The initiative by BBSRC which will take total public funding to £36M over the next five years was launched at Imperial College in London. It will support the build up of research capacity into how bioenergy can help replace fossil fuels with renewable, low-carbon alternatives.
The UK already has some of the leading experts in photosynthesis - the exploitation of energy from plants and microbes from sunlight. The funding will look at expanding the capacity and skills base allied to turning laboratory excellence into products and processes. Universities and eligible institutions are being asked to come up with proposals for new research centres, collaborative research programmes or new research networks.
Launching the initiative at Imperial College in London, Alistair Darling said:
"We want to leave no stone unturned in reducing our reliance on fossil fuels.
"By significantly increasing the budget for bioenergy research we are giving our excellent science base the opportunity to develop this emerging technology further. Helping it make the leap from the lab to the processes and products of tomorrow.
"There can be no greater prize for science than to contribute to tackling climate change - we want British scientists, British business to lead in that, which is why we are supporting this initiative."

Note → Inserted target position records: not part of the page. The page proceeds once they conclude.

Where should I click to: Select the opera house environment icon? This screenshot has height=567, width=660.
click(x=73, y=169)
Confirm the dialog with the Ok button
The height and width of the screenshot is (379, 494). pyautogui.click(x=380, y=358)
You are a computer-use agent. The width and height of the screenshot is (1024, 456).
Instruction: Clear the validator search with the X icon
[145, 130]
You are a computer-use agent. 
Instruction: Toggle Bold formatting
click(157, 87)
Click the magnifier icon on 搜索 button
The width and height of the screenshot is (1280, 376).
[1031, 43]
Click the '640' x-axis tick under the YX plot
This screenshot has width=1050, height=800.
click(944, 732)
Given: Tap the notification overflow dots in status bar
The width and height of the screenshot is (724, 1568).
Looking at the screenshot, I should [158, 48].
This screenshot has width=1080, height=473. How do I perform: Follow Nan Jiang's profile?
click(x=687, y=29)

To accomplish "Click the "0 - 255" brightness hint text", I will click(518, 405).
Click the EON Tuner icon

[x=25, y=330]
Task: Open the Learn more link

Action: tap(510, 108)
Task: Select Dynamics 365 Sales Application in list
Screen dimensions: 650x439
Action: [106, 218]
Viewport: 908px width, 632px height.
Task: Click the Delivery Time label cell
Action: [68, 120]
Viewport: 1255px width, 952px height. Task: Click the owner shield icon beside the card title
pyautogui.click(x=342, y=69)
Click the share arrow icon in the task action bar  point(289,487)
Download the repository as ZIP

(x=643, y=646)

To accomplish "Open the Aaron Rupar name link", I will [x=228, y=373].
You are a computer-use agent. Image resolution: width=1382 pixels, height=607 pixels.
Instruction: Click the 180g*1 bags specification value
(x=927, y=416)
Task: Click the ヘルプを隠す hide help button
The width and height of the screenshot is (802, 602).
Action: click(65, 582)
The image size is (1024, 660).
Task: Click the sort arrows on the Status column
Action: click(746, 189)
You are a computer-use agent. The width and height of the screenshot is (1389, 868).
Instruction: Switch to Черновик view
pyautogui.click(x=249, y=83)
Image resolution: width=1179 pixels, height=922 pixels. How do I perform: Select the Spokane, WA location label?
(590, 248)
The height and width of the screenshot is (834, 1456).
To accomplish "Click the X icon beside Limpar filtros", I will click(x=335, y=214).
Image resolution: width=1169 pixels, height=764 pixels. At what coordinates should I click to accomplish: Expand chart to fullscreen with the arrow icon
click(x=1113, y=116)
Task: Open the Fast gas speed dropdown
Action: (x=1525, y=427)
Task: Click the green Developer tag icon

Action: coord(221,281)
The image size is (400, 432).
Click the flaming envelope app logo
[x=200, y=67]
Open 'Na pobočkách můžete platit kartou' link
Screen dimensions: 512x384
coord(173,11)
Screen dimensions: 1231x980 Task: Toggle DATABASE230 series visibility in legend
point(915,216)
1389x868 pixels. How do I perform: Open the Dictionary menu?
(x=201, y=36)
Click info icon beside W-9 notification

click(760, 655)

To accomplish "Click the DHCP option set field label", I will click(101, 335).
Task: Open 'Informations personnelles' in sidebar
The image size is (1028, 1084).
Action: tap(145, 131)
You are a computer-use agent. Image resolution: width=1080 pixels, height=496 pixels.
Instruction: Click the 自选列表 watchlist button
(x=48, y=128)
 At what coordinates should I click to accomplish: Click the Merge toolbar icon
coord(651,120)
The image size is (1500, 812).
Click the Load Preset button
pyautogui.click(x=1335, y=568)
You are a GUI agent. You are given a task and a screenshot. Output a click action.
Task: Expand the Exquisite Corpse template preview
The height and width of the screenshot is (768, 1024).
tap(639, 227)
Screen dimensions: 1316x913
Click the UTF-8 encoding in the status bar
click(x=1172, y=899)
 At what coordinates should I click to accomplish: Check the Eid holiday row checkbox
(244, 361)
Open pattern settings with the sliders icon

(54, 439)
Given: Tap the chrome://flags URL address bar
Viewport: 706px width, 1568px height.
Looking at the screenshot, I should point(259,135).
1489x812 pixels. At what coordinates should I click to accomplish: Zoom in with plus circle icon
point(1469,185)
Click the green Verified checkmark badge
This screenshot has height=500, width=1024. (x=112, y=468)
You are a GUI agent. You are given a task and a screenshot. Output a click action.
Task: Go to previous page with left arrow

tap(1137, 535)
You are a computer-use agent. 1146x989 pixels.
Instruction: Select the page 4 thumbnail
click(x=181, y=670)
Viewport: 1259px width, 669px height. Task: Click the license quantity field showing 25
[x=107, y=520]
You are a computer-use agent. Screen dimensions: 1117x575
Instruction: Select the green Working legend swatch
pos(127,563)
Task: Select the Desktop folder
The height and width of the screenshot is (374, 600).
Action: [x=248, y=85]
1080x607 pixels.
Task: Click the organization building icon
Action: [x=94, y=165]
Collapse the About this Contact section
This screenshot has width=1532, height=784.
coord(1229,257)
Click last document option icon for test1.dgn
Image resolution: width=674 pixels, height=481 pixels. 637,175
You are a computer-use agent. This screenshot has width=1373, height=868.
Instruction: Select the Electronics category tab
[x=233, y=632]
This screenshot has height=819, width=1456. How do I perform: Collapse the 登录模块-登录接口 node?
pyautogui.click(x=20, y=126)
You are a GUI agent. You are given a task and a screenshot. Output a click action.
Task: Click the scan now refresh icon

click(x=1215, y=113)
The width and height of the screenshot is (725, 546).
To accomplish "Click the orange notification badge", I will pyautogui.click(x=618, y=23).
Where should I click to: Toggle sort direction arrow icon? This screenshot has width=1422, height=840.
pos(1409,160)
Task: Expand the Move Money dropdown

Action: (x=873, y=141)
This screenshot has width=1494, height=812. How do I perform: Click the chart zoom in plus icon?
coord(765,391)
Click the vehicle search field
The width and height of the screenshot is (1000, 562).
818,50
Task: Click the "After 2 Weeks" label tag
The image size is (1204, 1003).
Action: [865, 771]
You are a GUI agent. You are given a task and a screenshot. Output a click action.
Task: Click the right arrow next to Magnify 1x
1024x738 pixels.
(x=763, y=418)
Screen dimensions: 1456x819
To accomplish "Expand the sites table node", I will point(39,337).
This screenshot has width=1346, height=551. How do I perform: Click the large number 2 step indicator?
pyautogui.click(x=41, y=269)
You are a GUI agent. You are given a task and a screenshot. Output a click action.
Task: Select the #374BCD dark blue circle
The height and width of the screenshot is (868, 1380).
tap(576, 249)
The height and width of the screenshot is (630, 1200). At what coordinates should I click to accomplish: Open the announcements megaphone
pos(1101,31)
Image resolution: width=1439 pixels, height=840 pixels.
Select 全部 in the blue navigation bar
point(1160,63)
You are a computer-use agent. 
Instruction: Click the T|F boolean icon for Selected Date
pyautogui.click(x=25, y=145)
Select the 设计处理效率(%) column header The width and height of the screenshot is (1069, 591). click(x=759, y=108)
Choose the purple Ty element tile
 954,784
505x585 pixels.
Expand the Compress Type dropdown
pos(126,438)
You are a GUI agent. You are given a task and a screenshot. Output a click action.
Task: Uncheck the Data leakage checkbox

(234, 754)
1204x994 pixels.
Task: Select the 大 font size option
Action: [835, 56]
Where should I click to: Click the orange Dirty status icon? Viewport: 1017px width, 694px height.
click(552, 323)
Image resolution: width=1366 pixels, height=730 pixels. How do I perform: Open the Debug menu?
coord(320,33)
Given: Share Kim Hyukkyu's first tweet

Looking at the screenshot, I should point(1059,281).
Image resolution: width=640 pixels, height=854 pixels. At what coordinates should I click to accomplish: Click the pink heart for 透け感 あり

Professor Julia Goodfellow, BBSRC Chief Executive, said: "Bioenergy has a key role to play in the replacement of fossil fuels with renewable, low-carbon alternatives. Photosynthesis is a highly efficient process. 99.5% of the energy that reaches the light harvesting structures of a plant is turned into energy but at the moment we have a poor understanding of what happens once a plant captures this energy. The UK has a world-leading plant science community and is well-placed to develop this science to promote and deliver economic and environmental benefits."
"To fully grasp the environmental and economic opportunities presented by bioenergy the UK needs to meet some important challenges. Our new initiative will help to do this. We need to increase the number of top scientists with bioenergy expertise, we need to bring the UK bioenergy community together into a coherent network, we need to develop a flagship bioenergy programme and we need to ensure that researchers and industry are closely engaged to ensure outcomes have real applications."
Alongside the initiative BBSRC will also look at ways to speed the development of bio-refineries. BBSRC will explore mechanisms for potential academic-industrial collaboration in key areas to ensure strategic research is pursued to underpin industrial processes for the production of non-petrochemical polymers, materials and chemicals.